» **Source information**

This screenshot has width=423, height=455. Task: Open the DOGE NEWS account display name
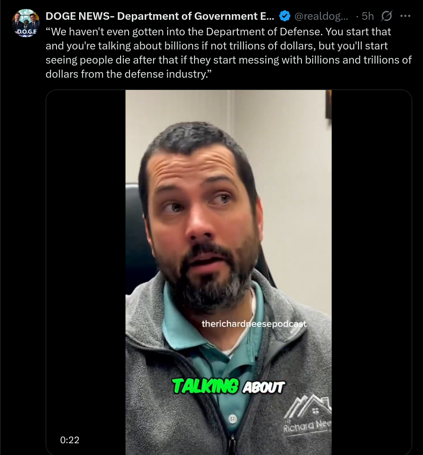[160, 16]
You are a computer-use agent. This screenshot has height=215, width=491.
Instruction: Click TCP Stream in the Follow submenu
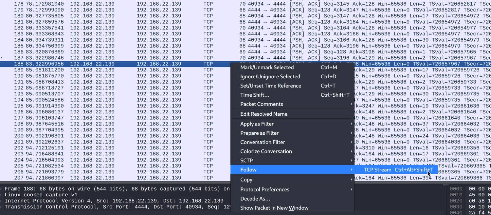coord(377,170)
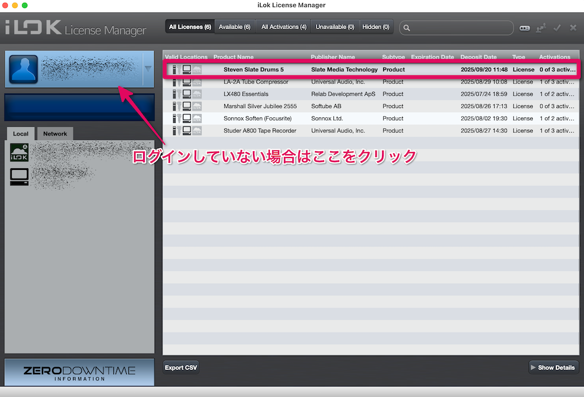Click the transfer license ownership icon
Viewport: 584px width, 397px height.
541,27
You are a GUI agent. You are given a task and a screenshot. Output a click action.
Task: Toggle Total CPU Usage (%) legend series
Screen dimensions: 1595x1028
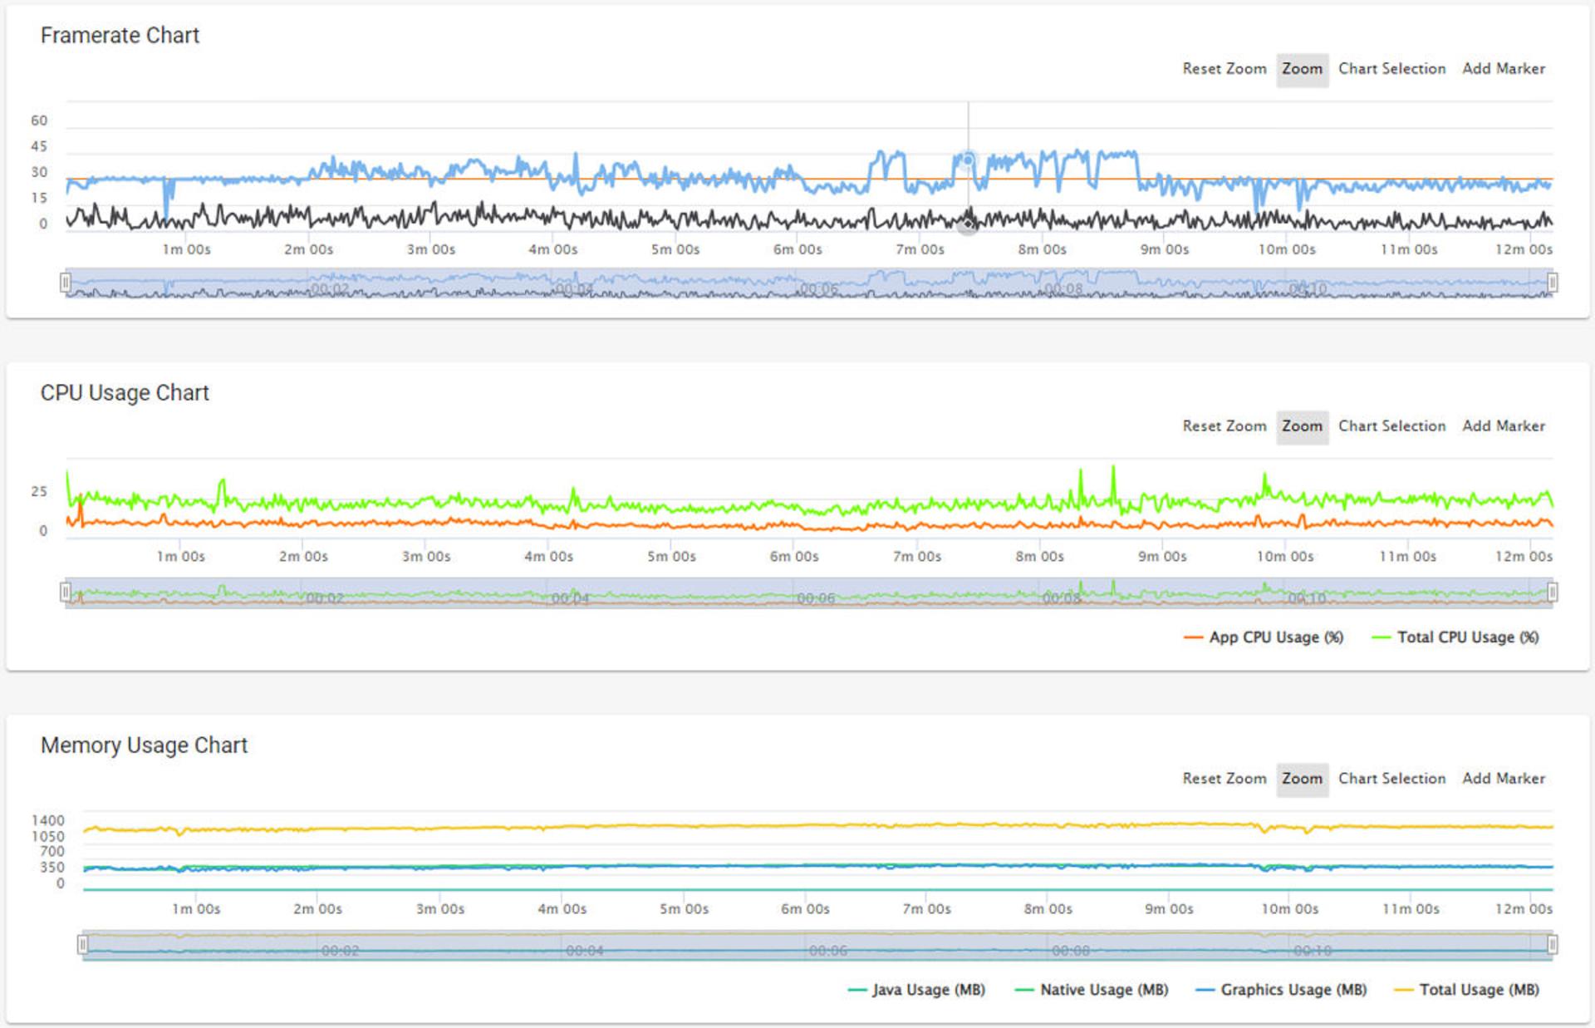[1455, 637]
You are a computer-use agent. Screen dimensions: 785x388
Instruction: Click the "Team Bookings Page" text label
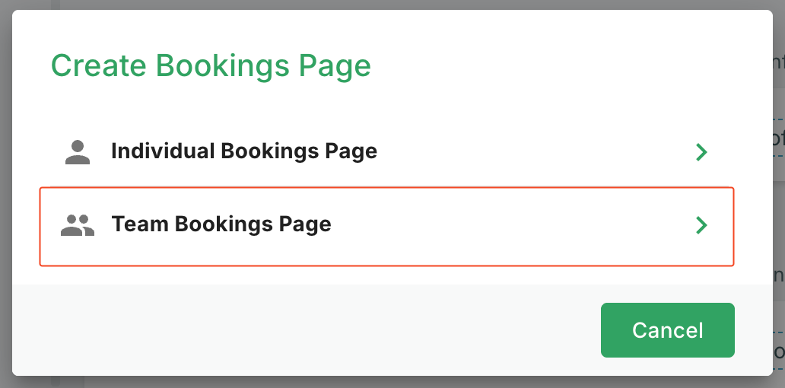[x=221, y=224]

» **Work required**
Repeat exactly the lines from the one holding "Task: Toggle Total" through the last line of the entries, both included; the pictures do not belong in the copy.

» **Solution for this problem**
Task: Toggle Total CPU Usage (%) legend series
Screen dimensions: 1595x1028
[1455, 637]
You are a computer-use agent. Screen dimensions: 785x388
Instruction: Click the "Team Bookings Page" text label
[x=221, y=224]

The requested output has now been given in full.